What you will do:
Lines in the listing below that include the word "name" need to be copied.

Given records:
-- Opening Marker --
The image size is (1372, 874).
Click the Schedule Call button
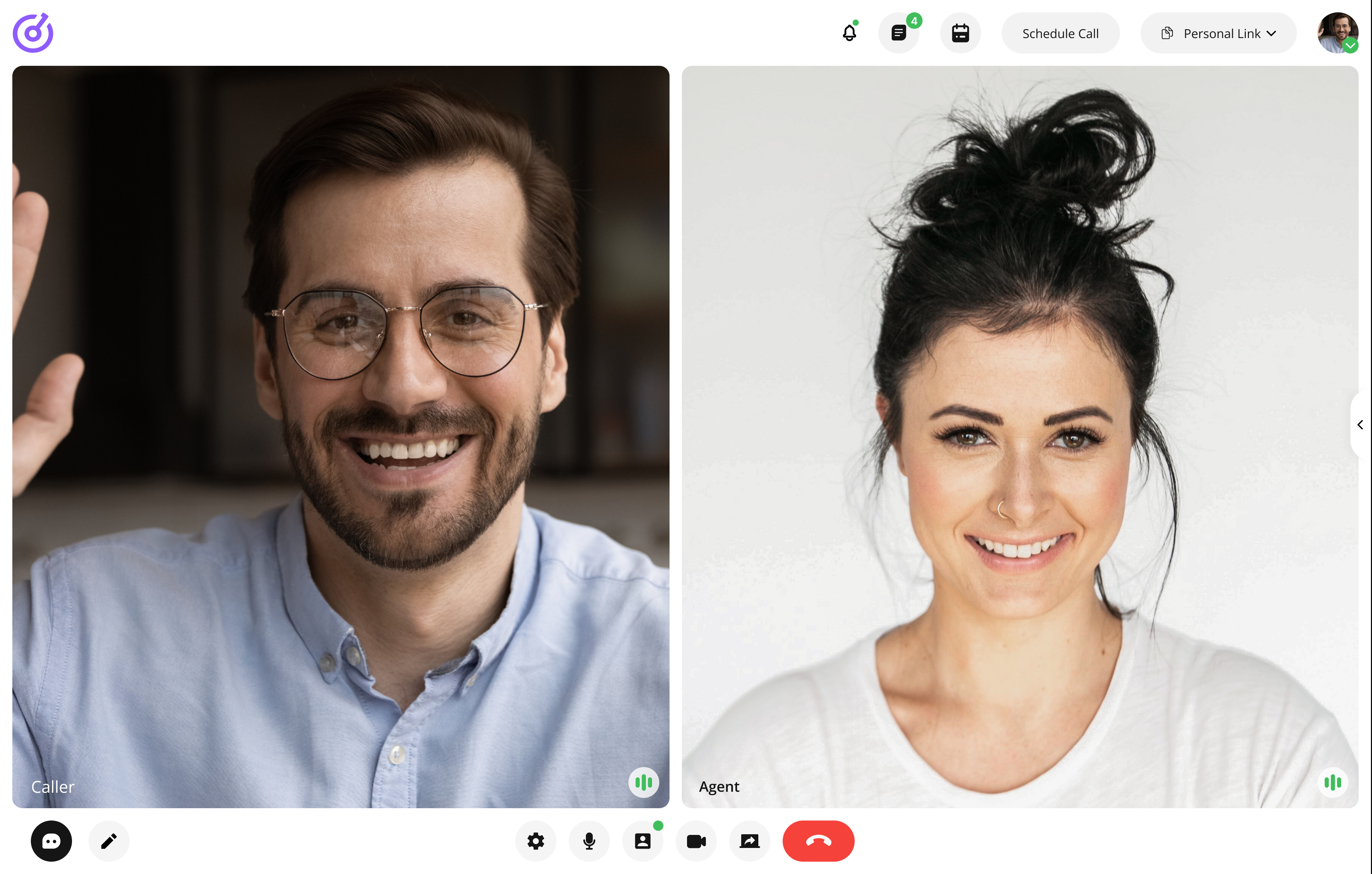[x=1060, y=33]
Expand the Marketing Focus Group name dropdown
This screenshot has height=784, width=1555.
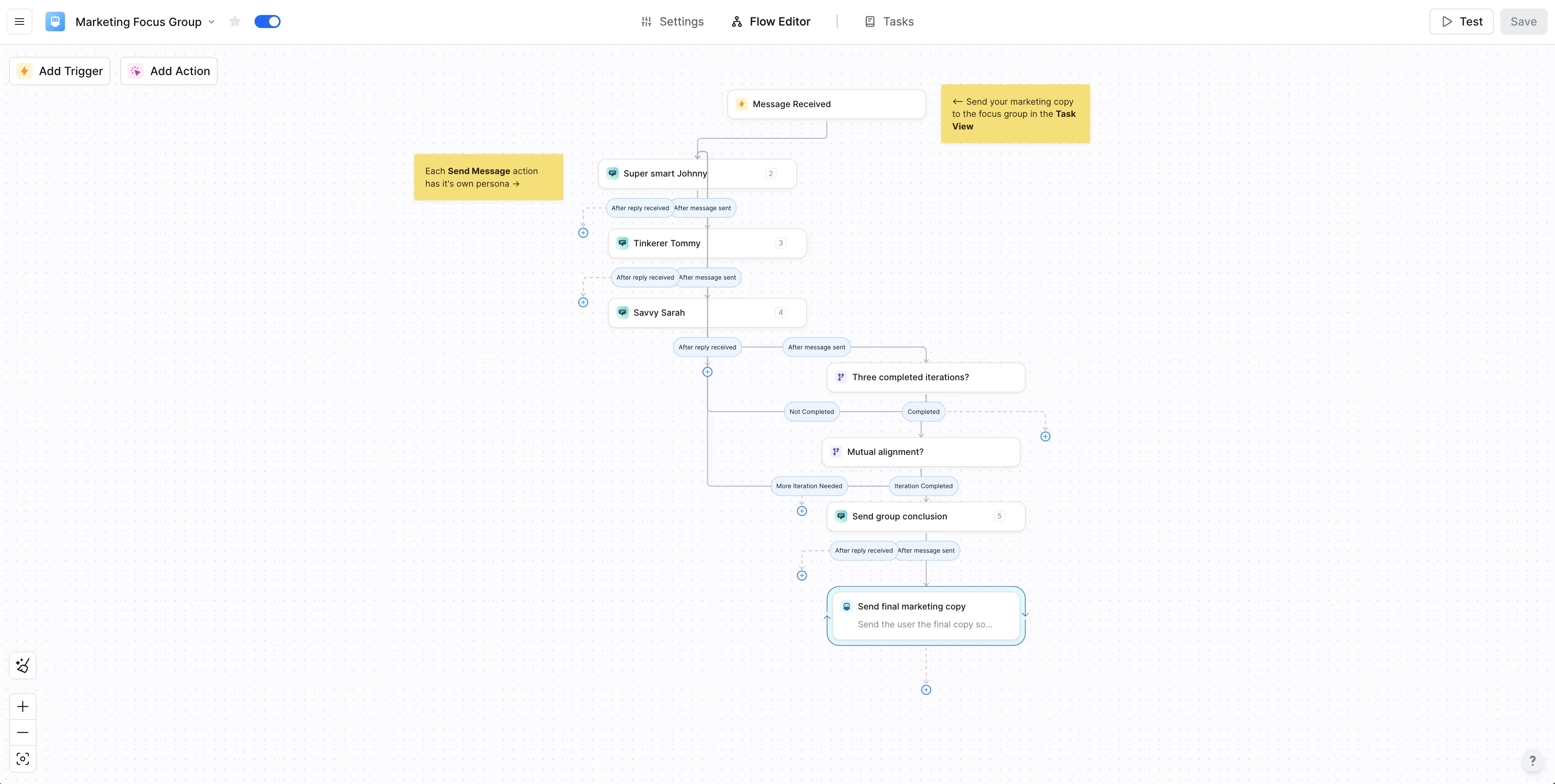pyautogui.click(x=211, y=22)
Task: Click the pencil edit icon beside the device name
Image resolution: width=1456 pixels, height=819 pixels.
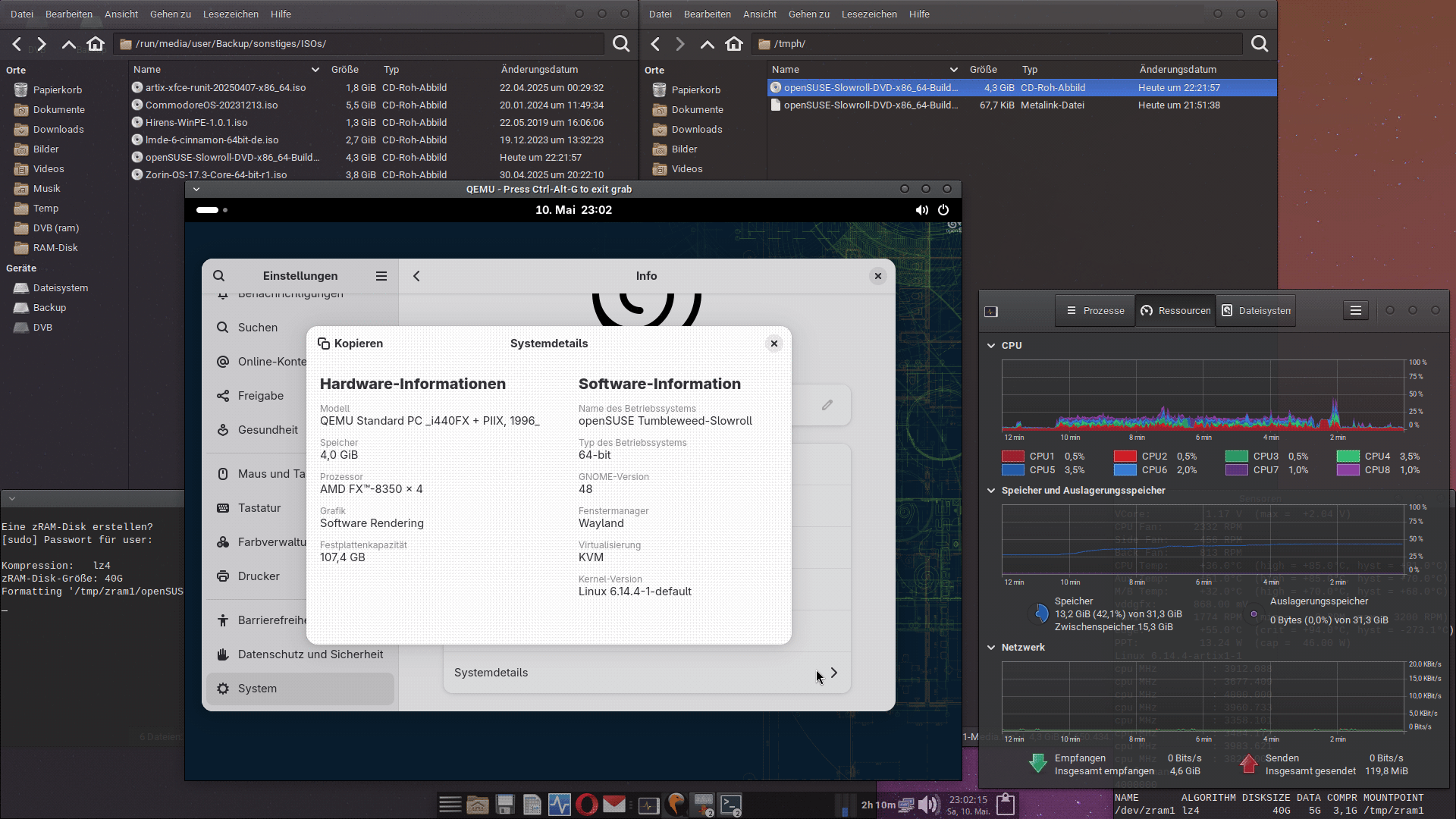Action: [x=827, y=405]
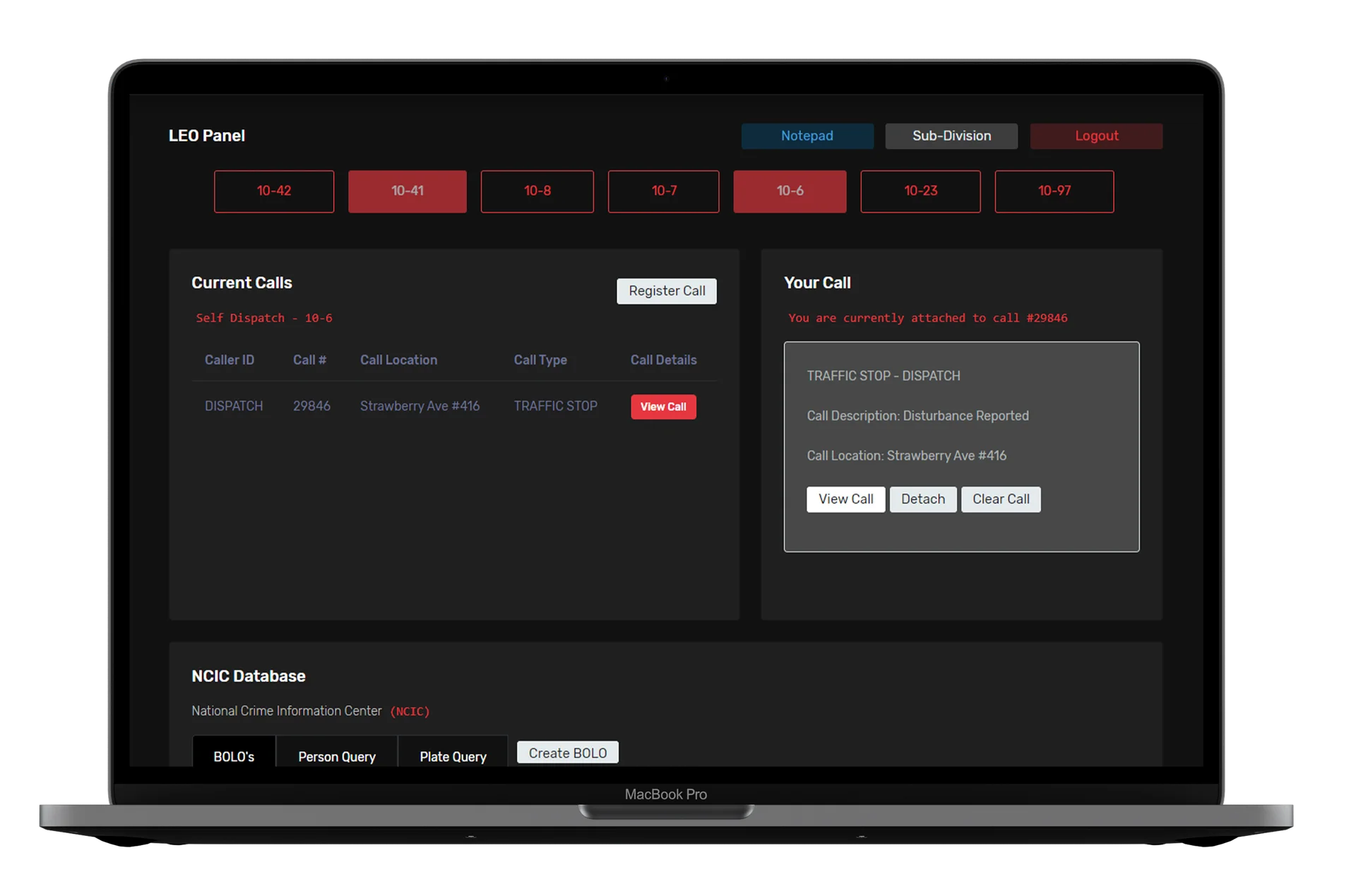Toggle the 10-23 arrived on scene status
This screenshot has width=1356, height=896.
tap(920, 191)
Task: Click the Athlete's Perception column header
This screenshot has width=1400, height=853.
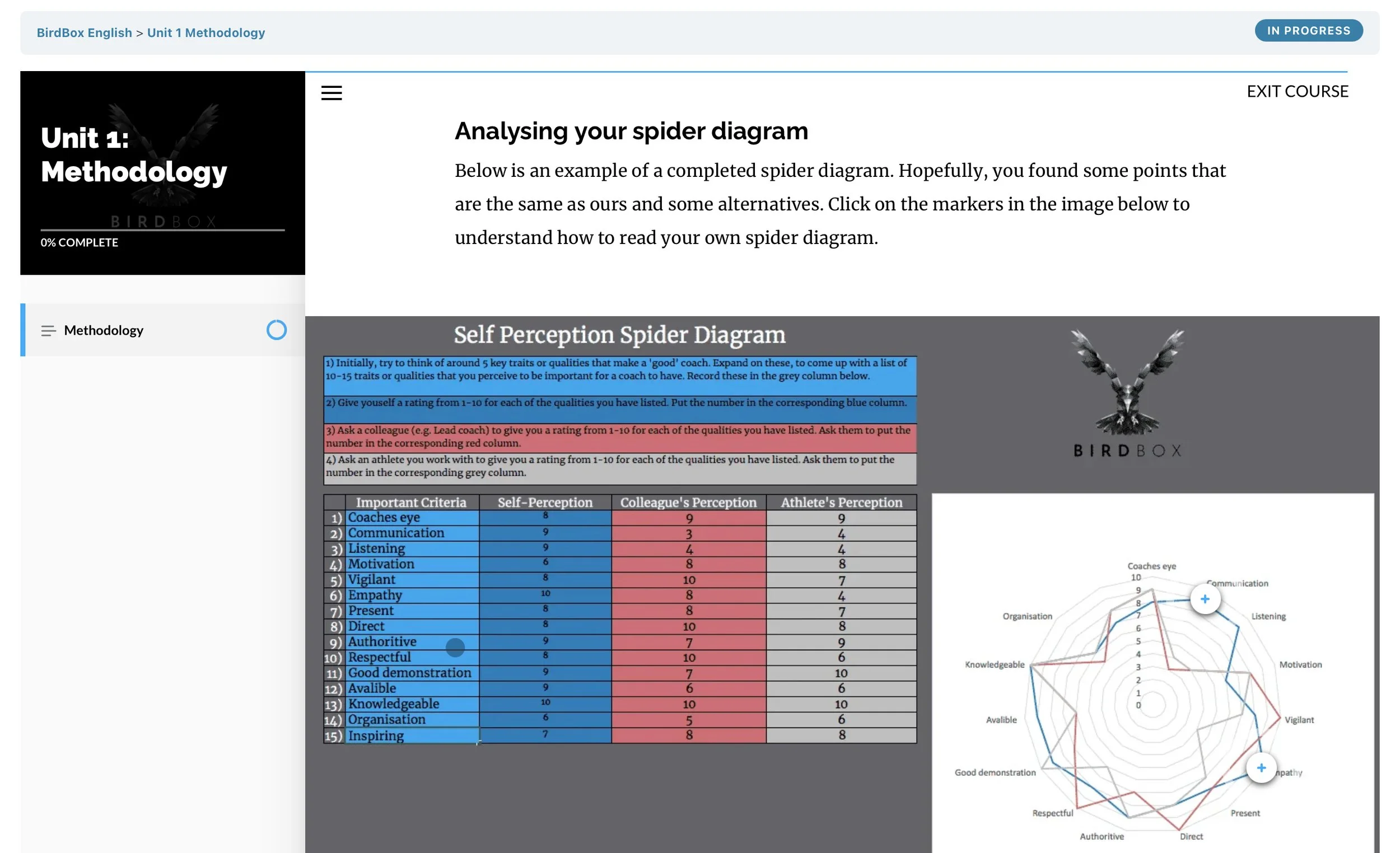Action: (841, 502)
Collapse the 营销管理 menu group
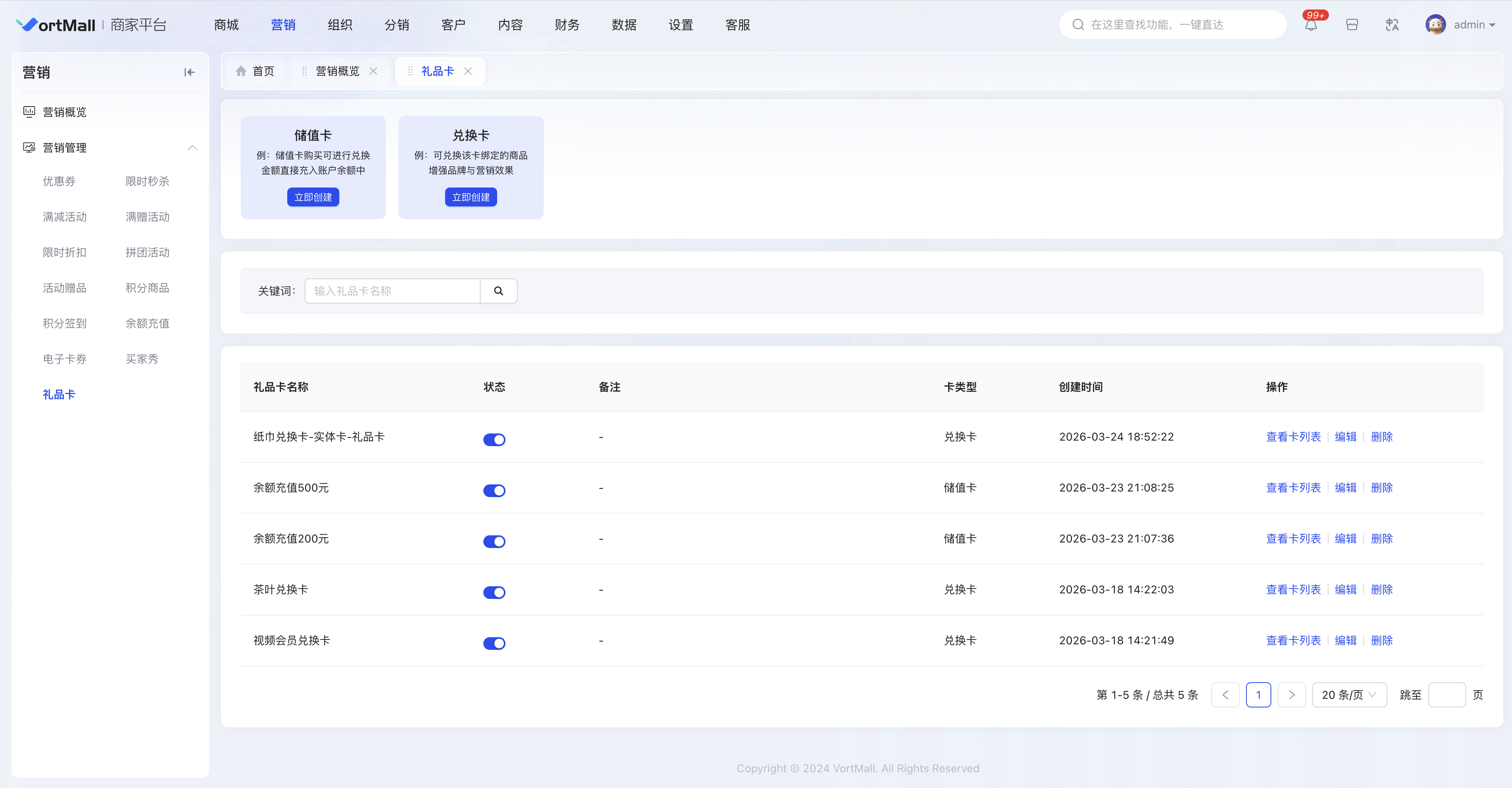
-- Closing Marker --
Solution for this exercise:
Expand the Marketing Focus Group name dropdown
Task: Click the pencil edit icon beside the device name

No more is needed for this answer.